DFMapping

class hhpy.ds.DFMapping(df: Union[pandas.core.frame.DataFrame, dict, str] = None, **kwargs)[source]

Bases: hhpy.main.BaseClass

Mapping object bound to a pandas DataFrame that standardizes column names and values according to the chosen conventions. Also implements google translation. Can be used like an sklearn scalar object. The mapping can be saved and later used to restore the original shape of the DataFrame. Note that the index is exempt.

Parameters:
  • name – name of the object [Optional]
  • df – a DataFrame to init on or path to a saved DFMapping object [Optional]
  • kwargs – other arguments passed to the respective init function

Methods Summary

fit(*args, **kwargs) Alias for from_df() to be inline with sklearn conventions
fit_transform(df, col_names, values, …) First applies DFMapping.from_df() (which has alias fit) and then DFMapping.transform()
from_df(df, col_names, values, columns, …) Initialize the DFMapping from a pandas DataFrame.
from_excel(path) Init the DFMapping object from an excel file.
inverse_transform(*args, **kwargs) wrapper for DFMapping.transform() with inverse=True
to_excel(path, if_exists) Save the DFMapping object as an excel file.
transform(df, col_names, values, columns, …) Apply a mapping created using create_df_mapping().

Methods Documentation

fit(*args, **kwargs) → Optional[Tuple[dict, dict]][source]

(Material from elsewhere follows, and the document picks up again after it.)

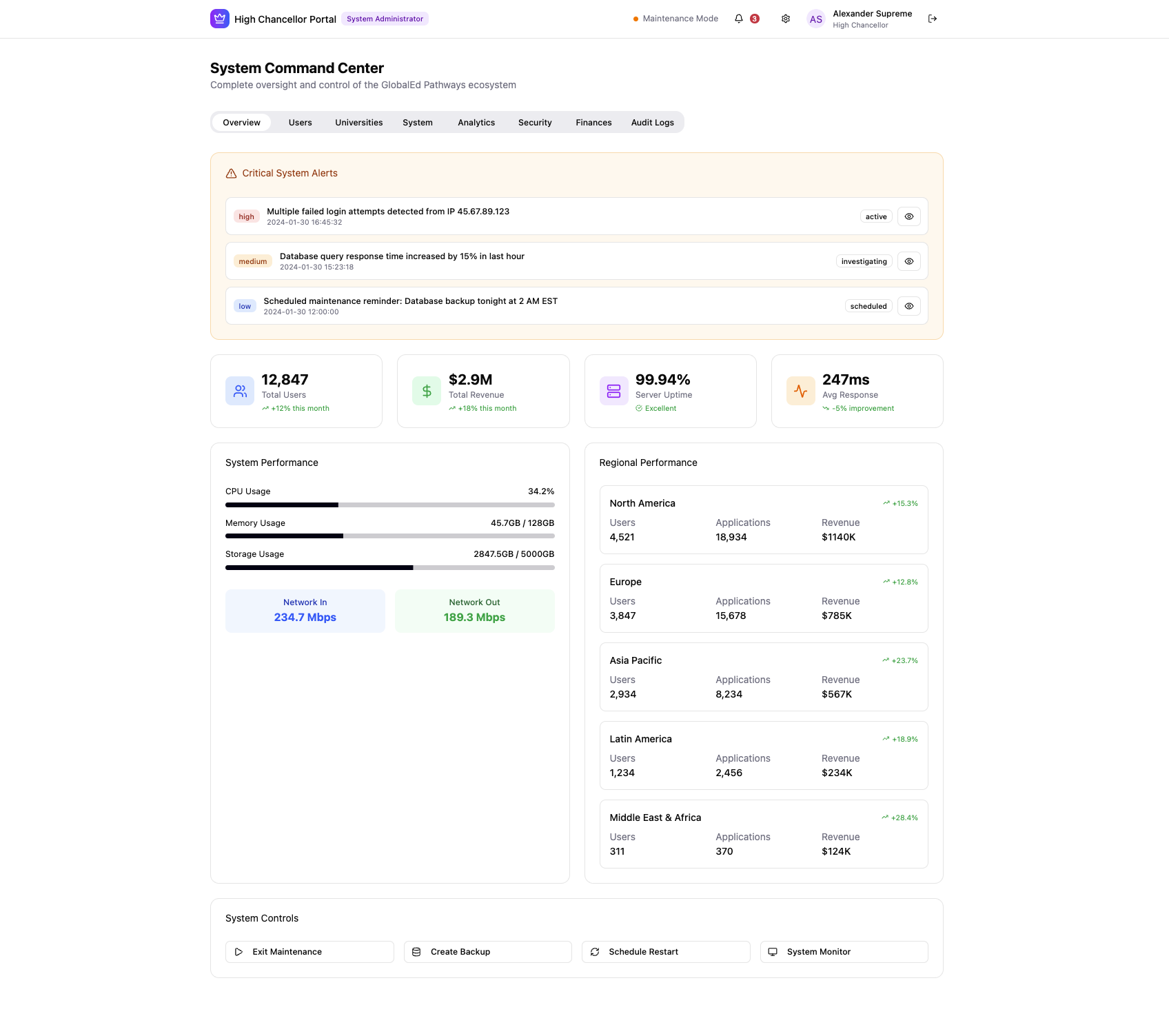
Task: Select the Universities tab
Action: [358, 123]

Alias for from_df() to be inline with sklearn conventions

Parameters:
  • args – passed to from_df
  • kwargs – passed to from_df
Returns:

see from_df

fit_transform(df: pandas.core.frame.DataFrame, col_names: bool = True, values: bool = True, columns: Optional[List[str]] = None, kwargs_fit: Mapping[KT, VT_co] = None, **kwargs) → Optional[pandas.core.frame.DataFrame][source]

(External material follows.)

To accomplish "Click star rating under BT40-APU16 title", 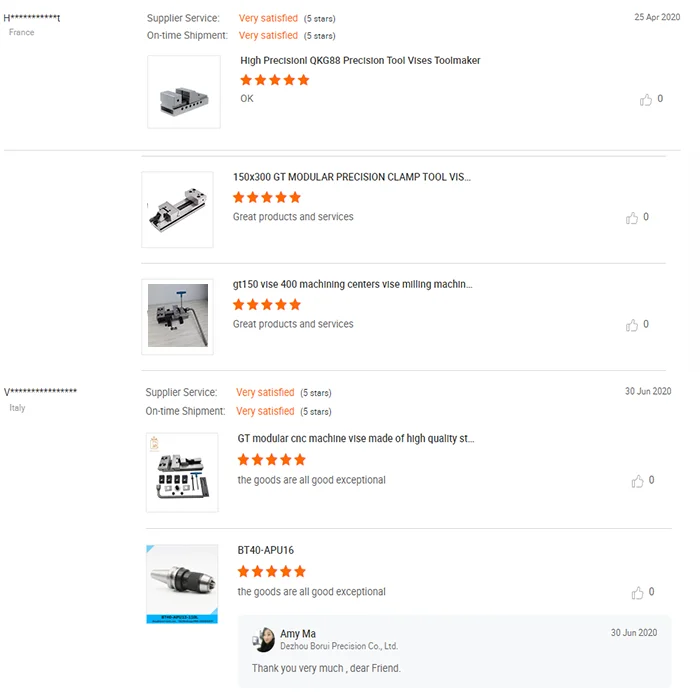I will [x=271, y=572].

First applies DFMapping.from_df() (which has alias fit) and then DFMapping.transform()

Parameters:
  • df – pandas DataFrame to fit against and then transform.
  • col_names – Whether to transform the column names [optional]
  • values – Whether to transform the column values [optional]
  • columns – Columns to transform, defaults to all columns [optional]
  • kwargs – passed to transform
  • kwargs_fit – passed to fit
Returns:

see transform

from_df(df: pandas.core.frame.DataFrame, col_names: bool = True, values: bool = True, columns: Optional[List[str]] = None, return_type: str = 'self', printf: Callable = <function tprint>, duplicate_limit: int = 10, warn: bool = True, **kwargs) → Optional[Tuple[dict, dict]][source]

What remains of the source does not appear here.